- _Excerpted data_
____________________

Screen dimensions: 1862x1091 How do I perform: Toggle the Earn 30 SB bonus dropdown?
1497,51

____________________

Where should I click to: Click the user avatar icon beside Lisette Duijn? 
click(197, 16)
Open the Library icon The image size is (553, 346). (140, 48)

____________________

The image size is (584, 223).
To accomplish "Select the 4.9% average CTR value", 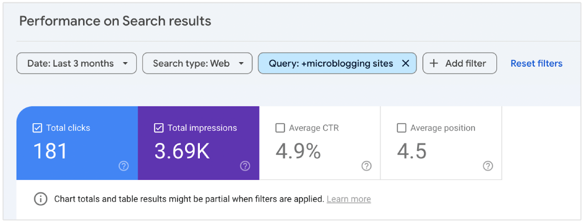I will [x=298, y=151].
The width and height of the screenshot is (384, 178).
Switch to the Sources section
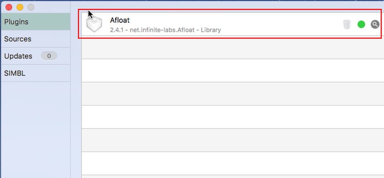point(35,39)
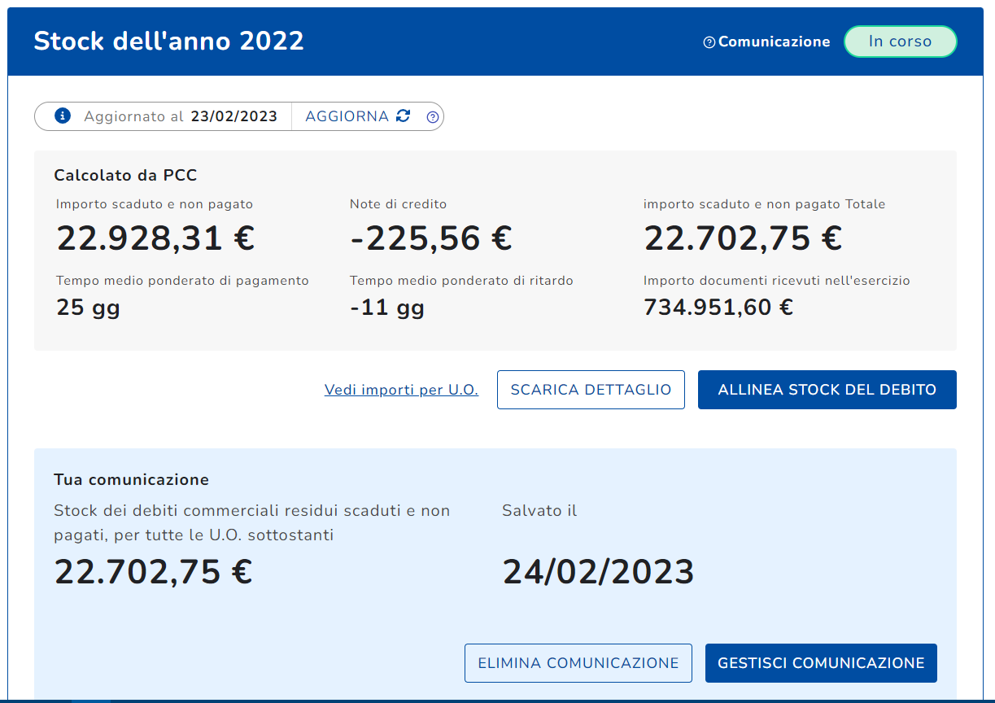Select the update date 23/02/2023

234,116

____________________

- _Problem_
Check each line of the entries above, and show every one holding the word "size".

- _Answer for the task_
Open the Library icon The image size is (553, 346). (140, 48)
The image size is (584, 223).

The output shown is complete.